Extract:
============

Editor in Chief: Moh. Reza Huwaida Tuesday, October 23rd, 2018

Children in Afghan Orphanage Hope for Bright Future

Children in Afghan Orphanage Hope for Bright Future

KABUL - Established in 2008, Shamsa Children's Village has now become a peaceful home for orphans and abandoned children as well as vulnerable women in a permanent family environment in the Afghan capital city of Kabul.
Maryam Gailani, the founder of the center and the Adela Foundation, provides financial support for the orphanage, which currently houses 130 children of which 50 are girls, according to Nadera Kharoot, the principal of the Shamsa Children's Village refuge.
"We are witnessing tragic and deadly incidents in Afghanistan. We're accommodating a new orphan every day. Maryam Gailani and her honored family's concept was to urgently establish such a shelter to help parentless children feel comfortable and peaceful," principal Kharoot told Xinhua recently.
Highly proud of calling her orphanage a "mini-Afghanistan," she said a number of deserving children were unbiasedly collected from around the country through a board within the Ministry of Labor, Social Affairs, Martyrs and Disabled and sent to the orphanage, aimed at giving them the feeling and sense of a real and peaceful home.

============

Written tasks:
[a] Answer these questions from the article on the Kabul orphanage:
(i) In what year was Shamsa Children's Village established?
(ii) How many children does the orphanage currently house, and how many of them are girls?
(iii) What name does the principal proudly use for her orphanage?
[b] Reproduce the passage in the article on the Kabul orphanage that begins with the words "Maryam Gailani, the" and ends after the words "Children's Village refuge.".
The records have no connection to the article on the Kabul orphanage.

Material:

============

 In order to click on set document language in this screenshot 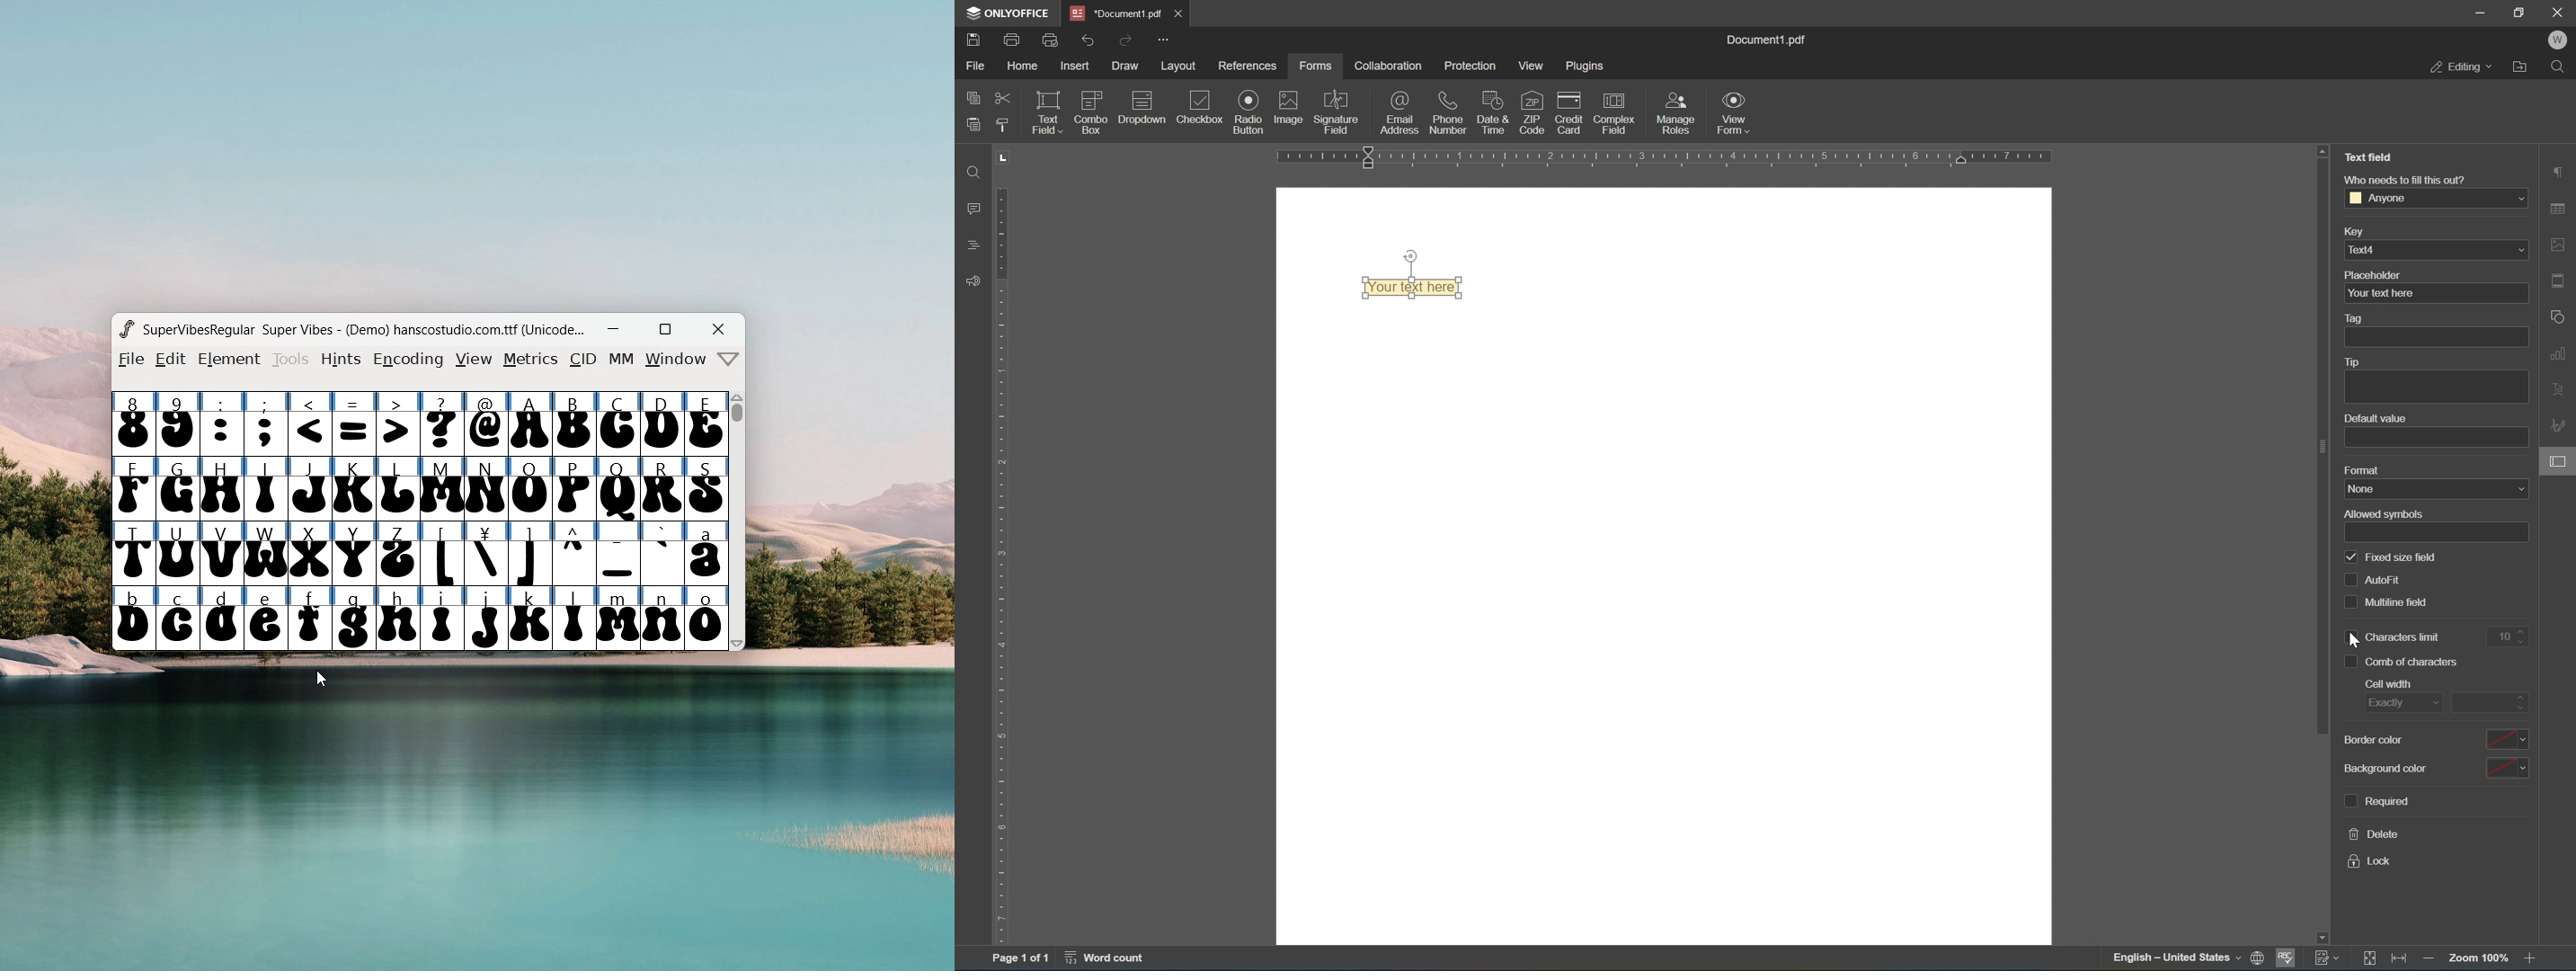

============

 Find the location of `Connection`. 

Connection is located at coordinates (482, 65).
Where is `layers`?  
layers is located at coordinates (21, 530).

============

Results for the exercise:
[a]
(i) 2008
(ii) 130 children, 50 of them girls
(iii) A "mini-Afghanistan"

[b]
Maryam Gailani, the founder of the center and the Adela Foundation, provides financial support for the orphanage, which currently houses 130 children of which 50 are girls, according to Nadera Kharoot, the principal of the Shamsa Children's Village refuge.